* [Required action]:
Give the entries again exactly, every one of them.

_____

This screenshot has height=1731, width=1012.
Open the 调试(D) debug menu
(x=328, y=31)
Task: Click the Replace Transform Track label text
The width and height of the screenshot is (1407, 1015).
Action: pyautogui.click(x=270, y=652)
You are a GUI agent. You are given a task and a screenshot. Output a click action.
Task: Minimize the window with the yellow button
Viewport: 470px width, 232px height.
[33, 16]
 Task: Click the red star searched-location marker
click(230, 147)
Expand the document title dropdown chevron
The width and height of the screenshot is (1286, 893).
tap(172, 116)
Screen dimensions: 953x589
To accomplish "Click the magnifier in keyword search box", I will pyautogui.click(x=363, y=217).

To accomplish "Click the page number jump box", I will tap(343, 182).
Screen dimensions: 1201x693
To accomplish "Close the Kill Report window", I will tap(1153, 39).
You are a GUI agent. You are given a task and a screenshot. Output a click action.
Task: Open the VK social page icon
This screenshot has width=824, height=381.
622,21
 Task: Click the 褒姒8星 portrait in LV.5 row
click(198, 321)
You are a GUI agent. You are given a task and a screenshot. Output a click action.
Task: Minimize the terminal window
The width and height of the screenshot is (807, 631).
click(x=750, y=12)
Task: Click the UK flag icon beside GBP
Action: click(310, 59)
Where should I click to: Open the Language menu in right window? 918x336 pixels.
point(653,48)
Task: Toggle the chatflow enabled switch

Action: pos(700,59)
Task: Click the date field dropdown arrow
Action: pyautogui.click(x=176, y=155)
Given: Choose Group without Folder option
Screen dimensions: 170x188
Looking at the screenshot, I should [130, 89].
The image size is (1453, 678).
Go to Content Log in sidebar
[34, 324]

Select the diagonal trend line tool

_____

* [Result of the exercise]:
This screenshot has height=1731, width=1012.
Open the 调试(D) debug menu
(x=328, y=31)
Task: Click the Replace Transform Track label text
The width and height of the screenshot is (1407, 1015).
Action: pyautogui.click(x=270, y=652)
You are a GUI agent. You are given a task and a screenshot. Output a click action.
Task: Minimize the window with the yellow button
Viewport: 470px width, 232px height.
[33, 16]
 Task: Click the red star searched-location marker
click(230, 147)
Expand the document title dropdown chevron
The width and height of the screenshot is (1286, 893).
tap(172, 116)
Screen dimensions: 953x589
To accomplish "Click the magnifier in keyword search box", I will pyautogui.click(x=363, y=217).

To accomplish "Click the page number jump box", I will tap(343, 182).
Screen dimensions: 1201x693
To accomplish "Close the Kill Report window", I will tap(1153, 39).
You are a GUI agent. You are given a task and a screenshot. Output a click action.
Task: Open the VK social page icon
This screenshot has width=824, height=381.
622,21
 Task: Click the 褒姒8星 portrait in LV.5 row
click(198, 321)
You are a GUI agent. You are given a task and a screenshot. Output a click action.
Task: Minimize the terminal window
The width and height of the screenshot is (807, 631).
click(x=750, y=12)
Task: Click the UK flag icon beside GBP
Action: click(310, 59)
Where should I click to: Open the Language menu in right window? 918x336 pixels.
point(653,48)
Task: Toggle the chatflow enabled switch

Action: pos(700,59)
Task: Click the date field dropdown arrow
Action: pyautogui.click(x=176, y=155)
Given: Choose Group without Folder option
Screen dimensions: 170x188
Looking at the screenshot, I should [130, 89].
The image size is (1453, 678).
Go to Content Log in sidebar
[34, 324]

Select the diagonal trend line tool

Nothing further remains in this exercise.